No structures have been lost from the Tuff Fire, west of the Waterhen First Nation.
“There was some access concerns with the one road in and one road out of Waterhen First Nation, so we’ve been working around structures like power lines and highways trying to secure those areas,” said Saskatchewan’s Director of Wildfire Operations, Scott Wasylenchuk.
“And putting up sprinkler kits on any remote structures in and around that area as well.”
Like the Rally Fire west of Prince Albert, which is now approximately 21-hundred hectares from around 15-hundred, he says the Tuff Fire has grown and is challenging because of the hot, dry weather and the wind.

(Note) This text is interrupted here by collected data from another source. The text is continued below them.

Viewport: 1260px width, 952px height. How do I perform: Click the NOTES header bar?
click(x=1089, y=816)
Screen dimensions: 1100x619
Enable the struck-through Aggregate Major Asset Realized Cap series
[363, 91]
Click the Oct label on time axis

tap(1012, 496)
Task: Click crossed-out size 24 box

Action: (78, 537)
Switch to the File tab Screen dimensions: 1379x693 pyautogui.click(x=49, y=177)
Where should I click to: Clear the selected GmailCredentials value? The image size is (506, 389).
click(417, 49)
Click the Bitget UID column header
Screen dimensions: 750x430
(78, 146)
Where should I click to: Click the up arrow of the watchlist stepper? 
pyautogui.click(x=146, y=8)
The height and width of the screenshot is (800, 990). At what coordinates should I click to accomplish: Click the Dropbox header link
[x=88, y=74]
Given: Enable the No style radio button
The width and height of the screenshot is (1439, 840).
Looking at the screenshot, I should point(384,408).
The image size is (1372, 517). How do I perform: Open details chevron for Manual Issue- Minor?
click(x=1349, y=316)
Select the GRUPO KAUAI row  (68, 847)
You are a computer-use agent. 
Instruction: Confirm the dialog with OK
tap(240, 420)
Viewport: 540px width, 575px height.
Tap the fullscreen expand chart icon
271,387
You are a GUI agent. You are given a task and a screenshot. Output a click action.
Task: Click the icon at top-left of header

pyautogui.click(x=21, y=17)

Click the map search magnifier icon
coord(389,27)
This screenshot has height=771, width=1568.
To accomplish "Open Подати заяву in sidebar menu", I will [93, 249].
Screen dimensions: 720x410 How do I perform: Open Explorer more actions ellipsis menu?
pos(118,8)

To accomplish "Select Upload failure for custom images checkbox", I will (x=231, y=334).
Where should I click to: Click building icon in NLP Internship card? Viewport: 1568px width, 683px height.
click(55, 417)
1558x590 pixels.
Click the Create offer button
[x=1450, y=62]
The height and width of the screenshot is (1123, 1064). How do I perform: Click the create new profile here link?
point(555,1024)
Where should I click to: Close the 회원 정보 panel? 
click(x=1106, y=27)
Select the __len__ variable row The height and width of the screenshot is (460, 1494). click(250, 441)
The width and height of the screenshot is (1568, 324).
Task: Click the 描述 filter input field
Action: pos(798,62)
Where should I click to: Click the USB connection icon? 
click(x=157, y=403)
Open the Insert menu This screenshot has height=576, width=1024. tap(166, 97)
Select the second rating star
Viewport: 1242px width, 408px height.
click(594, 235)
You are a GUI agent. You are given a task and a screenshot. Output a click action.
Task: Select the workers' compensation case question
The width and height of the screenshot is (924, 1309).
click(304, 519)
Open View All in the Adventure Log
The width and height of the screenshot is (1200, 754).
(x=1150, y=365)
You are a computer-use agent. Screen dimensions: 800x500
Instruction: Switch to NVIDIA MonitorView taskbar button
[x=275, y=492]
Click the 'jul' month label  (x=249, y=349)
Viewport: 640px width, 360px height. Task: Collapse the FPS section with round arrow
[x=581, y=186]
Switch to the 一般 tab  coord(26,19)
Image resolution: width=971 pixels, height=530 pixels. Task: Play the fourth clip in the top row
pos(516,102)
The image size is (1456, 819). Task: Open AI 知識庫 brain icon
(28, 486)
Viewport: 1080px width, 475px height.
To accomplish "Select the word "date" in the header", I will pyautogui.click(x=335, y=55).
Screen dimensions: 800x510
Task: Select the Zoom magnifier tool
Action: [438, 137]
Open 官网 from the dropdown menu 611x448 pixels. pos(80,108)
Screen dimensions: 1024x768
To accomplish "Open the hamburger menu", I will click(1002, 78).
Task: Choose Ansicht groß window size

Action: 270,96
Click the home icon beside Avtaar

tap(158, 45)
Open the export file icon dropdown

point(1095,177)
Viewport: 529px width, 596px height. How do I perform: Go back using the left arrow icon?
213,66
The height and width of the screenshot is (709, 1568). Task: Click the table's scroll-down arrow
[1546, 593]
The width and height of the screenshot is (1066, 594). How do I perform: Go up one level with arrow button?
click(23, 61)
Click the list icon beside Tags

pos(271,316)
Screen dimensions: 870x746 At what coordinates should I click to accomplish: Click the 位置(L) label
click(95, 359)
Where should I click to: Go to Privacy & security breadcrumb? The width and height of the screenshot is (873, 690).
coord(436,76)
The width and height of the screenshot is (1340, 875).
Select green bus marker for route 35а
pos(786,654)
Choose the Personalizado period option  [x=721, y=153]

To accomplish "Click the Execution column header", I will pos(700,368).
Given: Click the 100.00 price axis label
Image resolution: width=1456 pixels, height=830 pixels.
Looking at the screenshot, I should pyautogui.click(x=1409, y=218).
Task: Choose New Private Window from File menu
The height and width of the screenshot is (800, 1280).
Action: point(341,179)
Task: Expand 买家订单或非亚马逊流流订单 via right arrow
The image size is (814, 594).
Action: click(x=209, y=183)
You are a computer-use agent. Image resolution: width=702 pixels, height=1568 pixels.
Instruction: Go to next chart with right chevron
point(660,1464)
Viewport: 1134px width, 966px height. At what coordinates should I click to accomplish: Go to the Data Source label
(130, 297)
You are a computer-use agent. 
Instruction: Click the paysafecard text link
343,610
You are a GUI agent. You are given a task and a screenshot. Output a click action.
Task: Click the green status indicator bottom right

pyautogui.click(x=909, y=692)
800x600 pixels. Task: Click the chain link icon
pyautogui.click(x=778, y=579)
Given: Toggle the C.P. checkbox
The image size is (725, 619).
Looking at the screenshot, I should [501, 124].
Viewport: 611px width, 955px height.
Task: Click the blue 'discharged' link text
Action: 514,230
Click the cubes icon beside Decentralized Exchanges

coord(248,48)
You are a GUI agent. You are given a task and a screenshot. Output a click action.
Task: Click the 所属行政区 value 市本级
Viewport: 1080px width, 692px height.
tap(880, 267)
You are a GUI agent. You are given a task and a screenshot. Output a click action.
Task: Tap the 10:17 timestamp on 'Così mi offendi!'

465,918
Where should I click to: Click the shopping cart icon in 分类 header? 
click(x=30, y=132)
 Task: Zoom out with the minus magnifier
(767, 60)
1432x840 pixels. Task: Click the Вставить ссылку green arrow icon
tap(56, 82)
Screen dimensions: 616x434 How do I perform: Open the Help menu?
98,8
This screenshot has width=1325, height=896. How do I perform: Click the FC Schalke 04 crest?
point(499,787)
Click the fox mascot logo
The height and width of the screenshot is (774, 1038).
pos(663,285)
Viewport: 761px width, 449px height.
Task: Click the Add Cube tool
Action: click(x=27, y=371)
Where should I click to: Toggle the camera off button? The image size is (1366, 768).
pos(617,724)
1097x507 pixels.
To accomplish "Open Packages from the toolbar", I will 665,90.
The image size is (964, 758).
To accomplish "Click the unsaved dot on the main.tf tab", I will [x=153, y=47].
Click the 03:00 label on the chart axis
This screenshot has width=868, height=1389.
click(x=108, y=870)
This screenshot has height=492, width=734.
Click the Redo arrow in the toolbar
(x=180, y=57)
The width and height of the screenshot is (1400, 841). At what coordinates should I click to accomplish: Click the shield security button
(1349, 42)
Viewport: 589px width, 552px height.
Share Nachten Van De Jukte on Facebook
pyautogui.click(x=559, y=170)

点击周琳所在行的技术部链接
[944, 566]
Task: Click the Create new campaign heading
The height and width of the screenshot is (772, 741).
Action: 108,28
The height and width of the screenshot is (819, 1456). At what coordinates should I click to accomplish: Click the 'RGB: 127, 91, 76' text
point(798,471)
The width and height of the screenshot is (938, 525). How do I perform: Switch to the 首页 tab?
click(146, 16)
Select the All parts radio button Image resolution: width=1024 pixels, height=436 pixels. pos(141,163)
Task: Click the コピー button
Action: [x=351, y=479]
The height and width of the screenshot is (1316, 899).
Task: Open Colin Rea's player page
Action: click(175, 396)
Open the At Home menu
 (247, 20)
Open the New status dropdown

But he says with easterly winds and cooler temperatures in the next day or so they should be able to make good progress and put in more containment lines.
Residents from Waterhen were evacuated Tuesday due to the Tuff Fire threatening those access roads.
Beverly Smith with the Ministry of Social Services says 122 individuals have been registered by the Canadian Red Cross in Saskatoon.
“This includes those staying at the Congregate shelter, which has been set up at the Henk Ruys Soccer Centre as well as a number of people staying with family and friends in that community.” she said.
About 13 families from the Peter Ballantyne Cree Nation chose to self evacuate, and they are now in hotels in Prince Albert.